→ **Problem details**
Convert the material into a JSON list of strings, one string per line, leaving out blank lines and the pictures. Start at the beginning of the material and stop after the line that contains "center [710, 530].".

→ **Provided records**
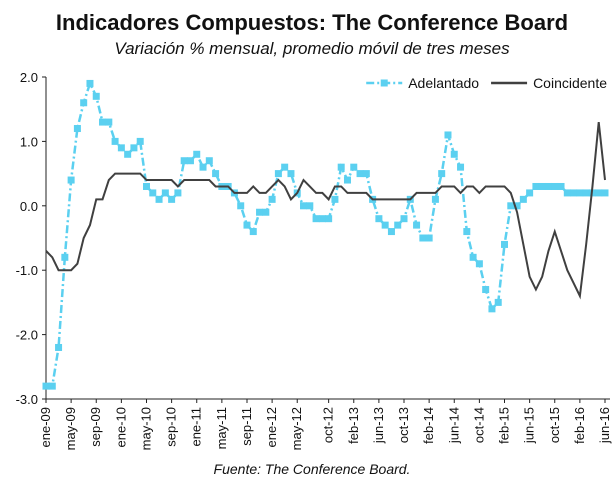 This screenshot has height=479, width=612. Describe the element at coordinates (29, 206) in the screenshot. I see `y-tick-label: 0.0` at that location.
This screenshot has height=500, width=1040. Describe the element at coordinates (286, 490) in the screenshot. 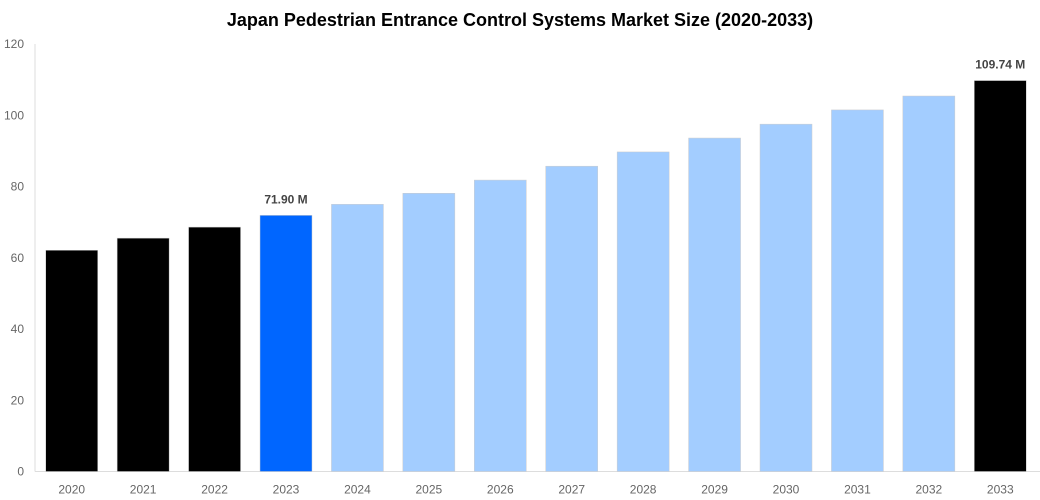

I see `x-tick-label: 2023` at that location.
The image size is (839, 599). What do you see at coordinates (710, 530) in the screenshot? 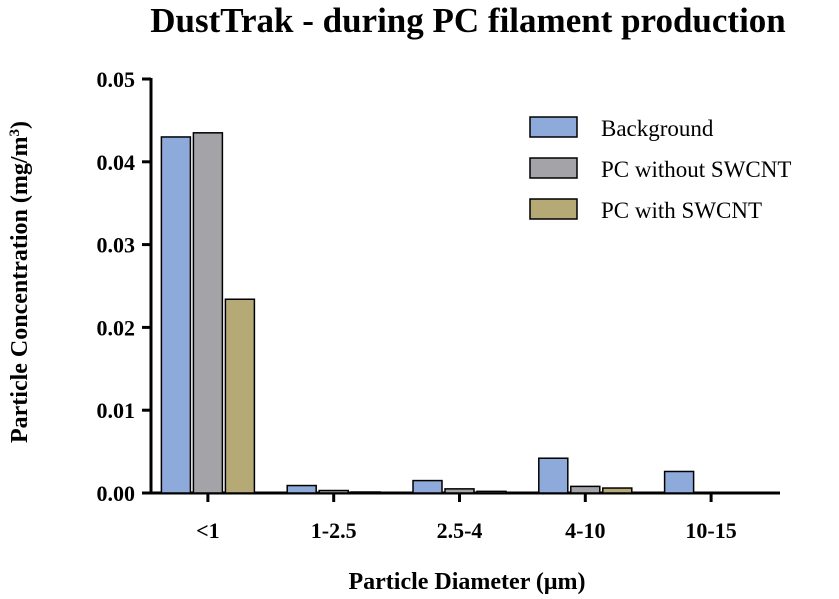
I see `x-tick-label: 10-15` at bounding box center [710, 530].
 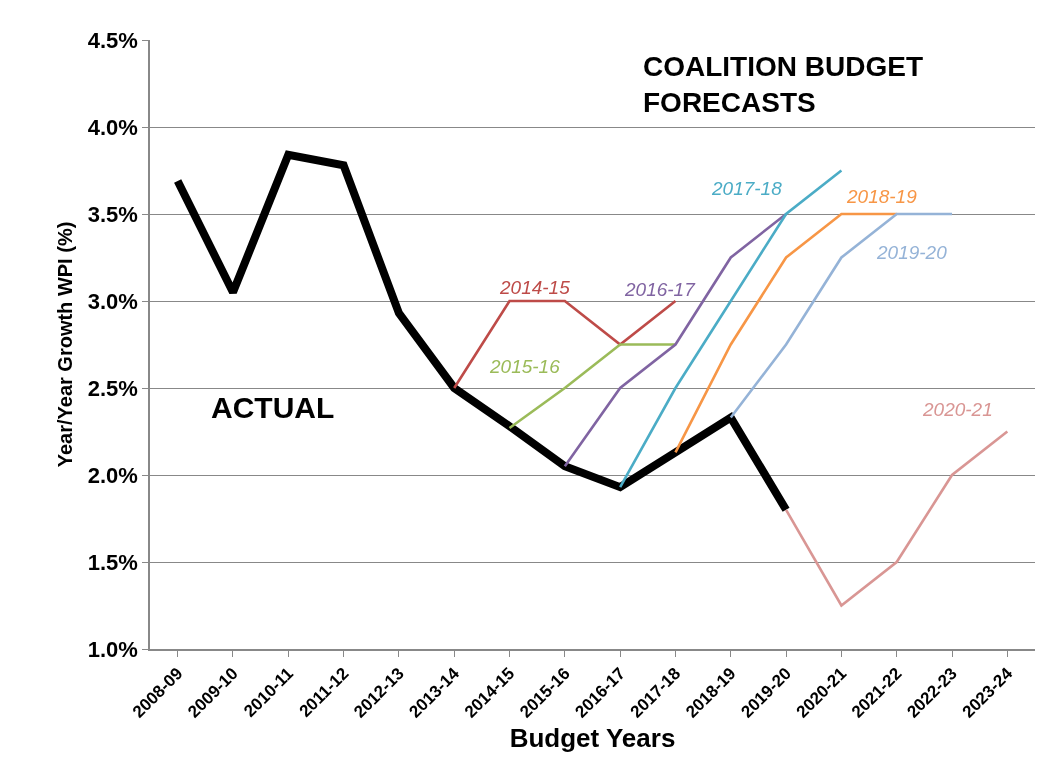 I want to click on x-axis-title: Budget Years, so click(x=592, y=738).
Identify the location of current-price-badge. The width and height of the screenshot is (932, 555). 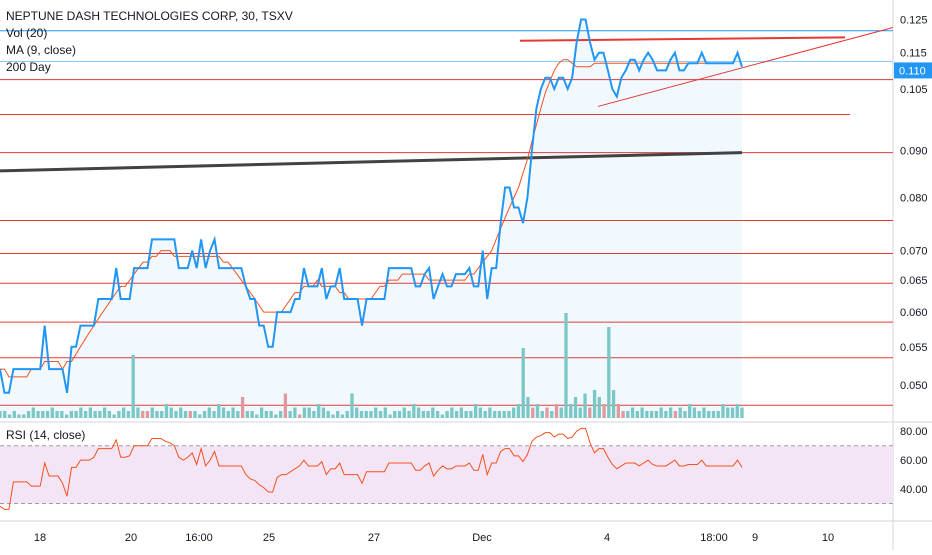
(913, 70).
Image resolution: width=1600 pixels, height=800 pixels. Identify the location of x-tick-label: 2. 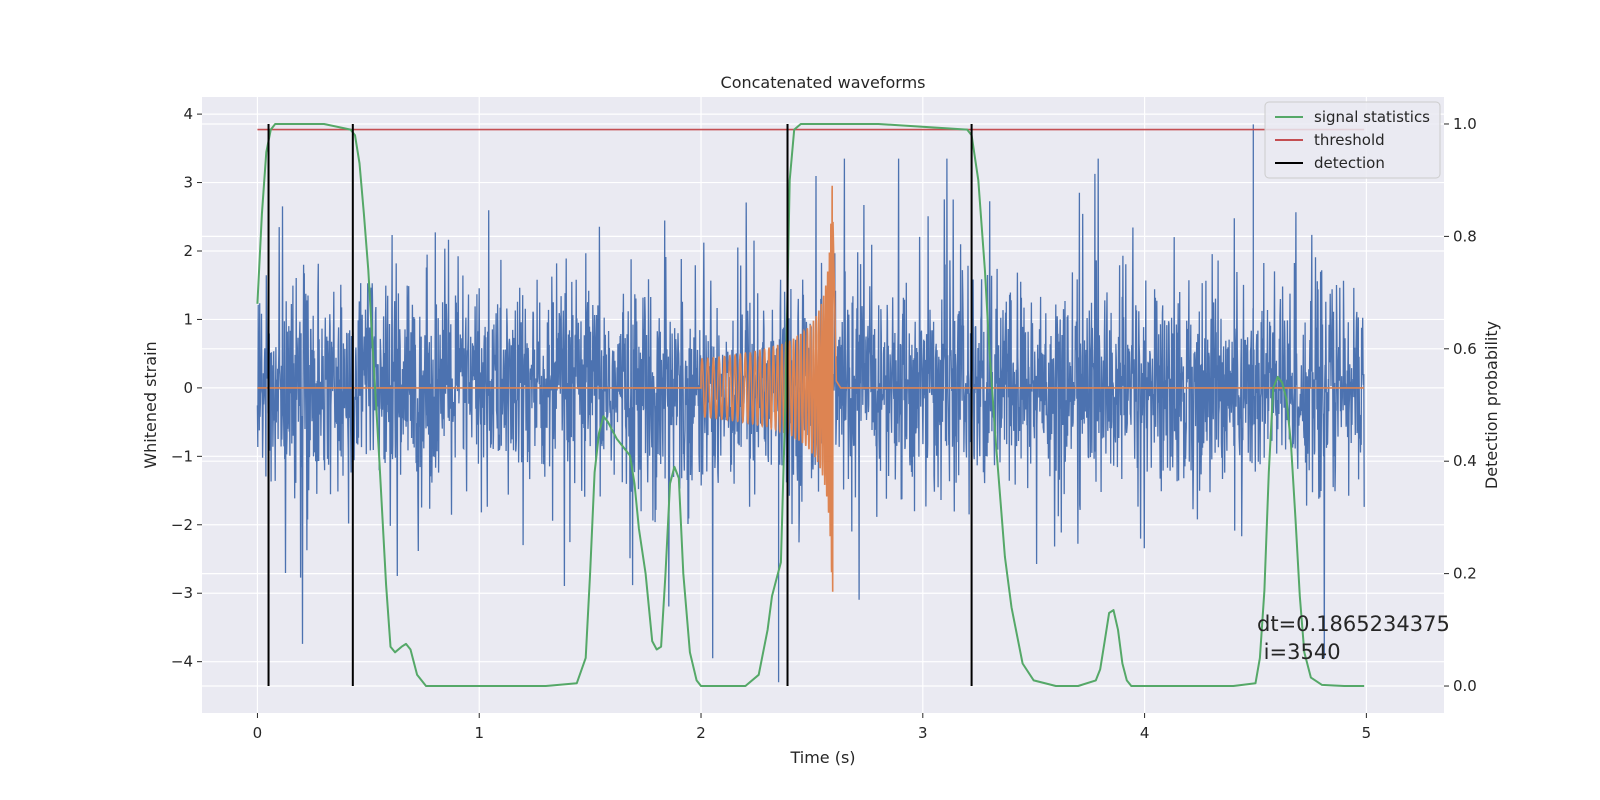
(701, 733).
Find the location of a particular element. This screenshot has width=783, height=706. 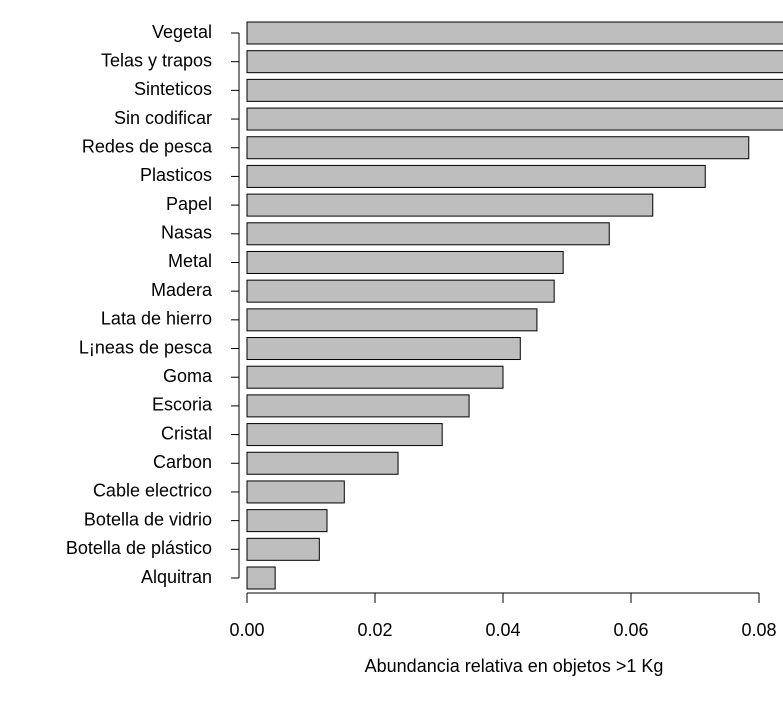

y-tick-label: Nasas is located at coordinates (186, 233).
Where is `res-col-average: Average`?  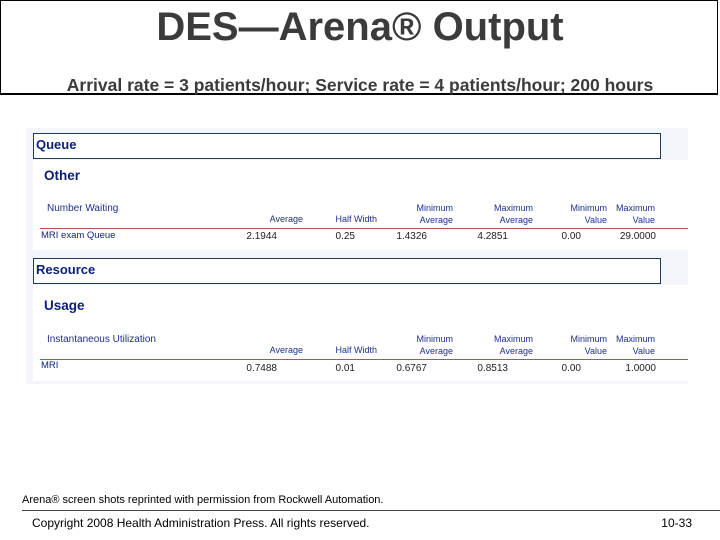 res-col-average: Average is located at coordinates (286, 350).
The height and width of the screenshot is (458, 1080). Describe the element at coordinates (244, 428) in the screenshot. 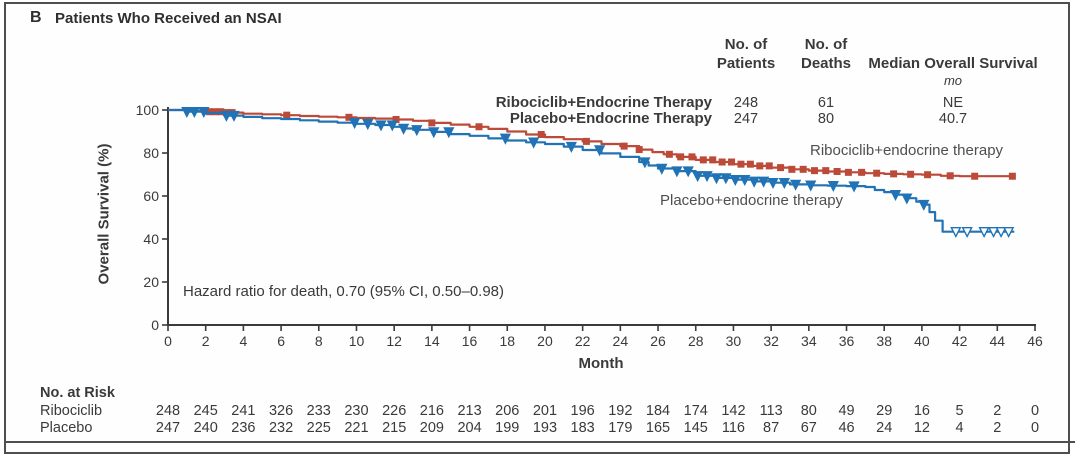

I see `risk-count: 236` at that location.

→ **Exercise output**
[
  " This screenshot has height=479, width=612. Describe the element at coordinates (29, 206) in the screenshot. I see `y-tick-label: 0.0` at that location.",
  "This screenshot has height=500, width=1040. Describe the element at coordinates (286, 490) in the screenshot. ",
  "I see `x-tick-label: 2023` at that location.",
  "The image size is (839, 599). What do you see at coordinates (710, 530) in the screenshot? ",
  "I see `x-tick-label: 10-15` at bounding box center [710, 530]."
]